Provided passage:
---

Illinois v. Krull

Supreme Court of United States
480 U.S. 340 (1987)
ELI5:

Rule of Law:

The Fourth Amendment exclusionary rule does not apply to evidence obtained by police officers who acted in objectively reasonable reliance upon a statute authorizing warrantless administrative searches, even if the statute is subsequently found to be unconstitutional.


Facts:

  • The State of Illinois had a statutory scheme regulating automobile wrecking yards, which required licensees to maintain detailed records of vehicles and parts.
  • The statute, in its 1981 form, authorized state officials to conduct warrantless inspections of a licensee's records and business premises 'at any reasonable time during the night or day' to verify the accuracy of the records.
  • In 1981, Detective Leilan McNally of the Chicago Police Department went to Action Iron & Metal, Inc., an automobile wrecking yard operated by respondents Krull, Lucas, and Mucerino.
  • Citing his authority under the statute, McNally asked to see the business's license and vehicle purchase records.
  • Respondent Lucas could not produce the required documents but showed McNally a paper pad listing about five vehicle purchases.
  • McNally then received permission from Lucas to look at the cars in the yard.
  • Upon checking the serial numbers of several vehicles with his mobile computer, McNally determined that three were stolen and a fourth had its identification number removed.
  • McNally seized the four vehicles and arrested Lucas; the other respondents were arrested later.

Procedural Posture:

  • Respondents were charged with criminal violations in the Circuit Court of Cook County, Illinois, a state trial court.

---

(Entries for locating text and elements)
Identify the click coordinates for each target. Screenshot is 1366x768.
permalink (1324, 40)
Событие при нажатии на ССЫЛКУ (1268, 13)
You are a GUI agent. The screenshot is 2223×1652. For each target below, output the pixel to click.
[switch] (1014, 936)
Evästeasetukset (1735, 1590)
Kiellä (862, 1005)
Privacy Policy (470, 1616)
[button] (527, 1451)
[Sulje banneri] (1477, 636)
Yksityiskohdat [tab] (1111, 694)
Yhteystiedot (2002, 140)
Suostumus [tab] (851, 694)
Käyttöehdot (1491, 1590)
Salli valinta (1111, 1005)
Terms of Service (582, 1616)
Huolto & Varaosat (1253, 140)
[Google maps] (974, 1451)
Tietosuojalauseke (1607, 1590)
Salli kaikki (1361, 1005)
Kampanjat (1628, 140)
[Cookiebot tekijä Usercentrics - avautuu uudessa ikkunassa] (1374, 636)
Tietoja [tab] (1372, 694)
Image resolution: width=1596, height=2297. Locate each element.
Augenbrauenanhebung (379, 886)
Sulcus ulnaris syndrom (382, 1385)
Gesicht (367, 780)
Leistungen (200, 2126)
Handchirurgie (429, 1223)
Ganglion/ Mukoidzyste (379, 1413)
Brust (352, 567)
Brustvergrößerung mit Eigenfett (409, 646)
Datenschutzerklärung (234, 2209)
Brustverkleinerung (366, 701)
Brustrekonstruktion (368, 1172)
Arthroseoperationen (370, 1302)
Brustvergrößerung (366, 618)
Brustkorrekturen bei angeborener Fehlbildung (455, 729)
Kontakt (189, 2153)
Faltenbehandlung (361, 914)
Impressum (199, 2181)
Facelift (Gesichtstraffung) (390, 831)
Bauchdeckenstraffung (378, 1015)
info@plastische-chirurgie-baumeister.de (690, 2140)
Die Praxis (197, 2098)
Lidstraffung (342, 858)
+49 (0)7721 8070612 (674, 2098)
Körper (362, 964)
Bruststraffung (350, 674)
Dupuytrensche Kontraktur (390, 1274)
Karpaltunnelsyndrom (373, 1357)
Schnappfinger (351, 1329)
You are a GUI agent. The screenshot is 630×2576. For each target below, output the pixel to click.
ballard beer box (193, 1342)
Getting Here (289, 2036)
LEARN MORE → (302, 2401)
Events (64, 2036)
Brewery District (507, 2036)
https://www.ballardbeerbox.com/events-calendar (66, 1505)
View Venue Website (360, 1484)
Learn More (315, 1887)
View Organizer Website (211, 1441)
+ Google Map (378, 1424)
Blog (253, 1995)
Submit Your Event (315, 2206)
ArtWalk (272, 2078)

---

What is needed:
In the Illinois v. Krull case summary, reproduce word for word the portion between "Supreme Court of" and "of the records.", inclusive.

Written answer:
Supreme Court of United States
480 U.S. 340 (1987)
ELI5:

Rule of Law:

The Fourth Amendment exclusionary rule does not apply to evidence obtained by police officers who acted in objectively reasonable reliance upon a statute authorizing warrantless administrative searches, even if the statute is subsequently found to be unconstitutional.


Facts:

  • The State of Illinois had a statutory scheme regulating automobile wrecking yards, which required licensees to maintain detailed records of vehicles and parts.
  • The statute, in its 1981 form, authorized state officials to conduct warrantless inspections of a licensee's records and business premises 'at any reasonable time during the night or day' to verify the accuracy of the records.